Der iranische Verteidigungsminister gab an, dass qualifizierte Kräfte und ausgewählte Einrichtungen neue Ideen für die Entwicklung der iranischen Verteidigungsstrategie entwickeln würden. Zudem würden regelmäßig neue innovative Institutionen gegründet werden, die die Verteidigung des Iran stärken sollen.

Vahidi gibt mit Stolz an, dass 28 iranische Universitäten und 1188 Unternehmen in rund 650 Projekten dem Ziel der besseren Verteidigung dienen würden. Solche Einrichtungen würden beispielsweise an der Entwicklung von Ersatzteilen für Militärflugzeuge arbeiten.

Der iranische Verteidigungsminister erklärt die iranische Verteidigungsdoktrin mit der „Produktion von Instrumenten der Macht“, um „aktiv“ gegen jeglichen Angriff Abwehrstrategien zu entwickeln. Die Entwicklung der Raketentechnologie sei ein Teil der iranischen Verteidigungsdoktrin. Für den iranischen Verteidigungsminister sollten „diplomatische Aktivitäten einhergehen mit militärischen Verteidigungsaktivitäten.“ Eine solche Herangehensweise könne die „große nationale Macht“ zur Schau stellen. Vahidi hebt hervor, dass das iranische Verteidigungsministerium daher bestrebt sei eine „Verteidigungsdiplomatie“ zu entwickeln.
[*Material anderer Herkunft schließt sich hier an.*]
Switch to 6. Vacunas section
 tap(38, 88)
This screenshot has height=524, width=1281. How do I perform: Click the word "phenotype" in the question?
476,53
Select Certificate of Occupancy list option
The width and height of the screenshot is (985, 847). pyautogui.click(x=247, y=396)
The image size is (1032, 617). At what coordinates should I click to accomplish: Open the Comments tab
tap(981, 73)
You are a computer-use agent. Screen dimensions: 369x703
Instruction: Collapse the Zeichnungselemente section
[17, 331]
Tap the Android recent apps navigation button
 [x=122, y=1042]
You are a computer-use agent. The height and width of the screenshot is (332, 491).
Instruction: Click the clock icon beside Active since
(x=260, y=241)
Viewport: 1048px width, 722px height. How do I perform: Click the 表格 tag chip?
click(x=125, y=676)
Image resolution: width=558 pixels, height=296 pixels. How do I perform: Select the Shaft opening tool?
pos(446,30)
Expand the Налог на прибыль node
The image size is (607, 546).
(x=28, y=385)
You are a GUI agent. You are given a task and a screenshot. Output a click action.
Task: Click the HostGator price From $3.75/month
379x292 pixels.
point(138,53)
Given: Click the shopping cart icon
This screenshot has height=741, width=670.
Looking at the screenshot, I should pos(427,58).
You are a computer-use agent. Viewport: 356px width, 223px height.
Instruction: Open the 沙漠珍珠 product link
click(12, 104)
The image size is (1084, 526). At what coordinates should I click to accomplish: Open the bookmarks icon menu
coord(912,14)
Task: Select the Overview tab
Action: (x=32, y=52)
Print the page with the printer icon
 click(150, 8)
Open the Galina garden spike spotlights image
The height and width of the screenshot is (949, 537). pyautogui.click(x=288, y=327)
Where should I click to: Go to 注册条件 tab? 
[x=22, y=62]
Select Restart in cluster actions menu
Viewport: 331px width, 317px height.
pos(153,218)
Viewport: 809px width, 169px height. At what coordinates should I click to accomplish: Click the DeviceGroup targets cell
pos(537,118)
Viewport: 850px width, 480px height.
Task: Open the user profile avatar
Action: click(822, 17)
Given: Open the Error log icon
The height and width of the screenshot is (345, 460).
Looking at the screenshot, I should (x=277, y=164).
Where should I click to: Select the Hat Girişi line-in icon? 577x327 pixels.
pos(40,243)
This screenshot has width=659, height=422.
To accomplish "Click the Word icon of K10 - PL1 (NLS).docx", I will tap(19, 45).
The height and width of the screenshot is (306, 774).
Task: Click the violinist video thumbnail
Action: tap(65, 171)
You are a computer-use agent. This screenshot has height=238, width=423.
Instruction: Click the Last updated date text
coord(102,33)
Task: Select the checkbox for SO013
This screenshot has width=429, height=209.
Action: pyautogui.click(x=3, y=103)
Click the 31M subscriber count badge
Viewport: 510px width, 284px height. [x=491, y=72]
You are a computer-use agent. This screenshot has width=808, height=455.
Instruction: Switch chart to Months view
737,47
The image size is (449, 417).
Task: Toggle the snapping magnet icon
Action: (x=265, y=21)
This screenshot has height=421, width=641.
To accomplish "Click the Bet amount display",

In der Tat erinnert es an die Ideologie der realsozialistischen Diktaturen, wenn der iranische Verteidigungsminister den „Frieden, die Sicherheit und die wirtschaftliche Entwicklung in der Region und weltweit“ von der militärischen Stärke des Iran abhängig macht. Das iranische Verteidigungsministerium arbeite eng mit dem iranischen Außenministerium zusammen, um „Sicherheit und Frieden“ in der Region herzustellen.

Diese Politik macht die konfrontative Haltung gegenüber der Nato und der westlichen Demokratien sichtbar. Es handelt sich um eine totalitäre Politik des Islamismus an der Macht, die im Zuge des Wandels der islamischen Welt ihre polarisierende Kraft immer mehr zur Schau stellt.

Wahied Wahdat-Hagh is Senior Fellow at the European Foundation for Democracy in Brussels.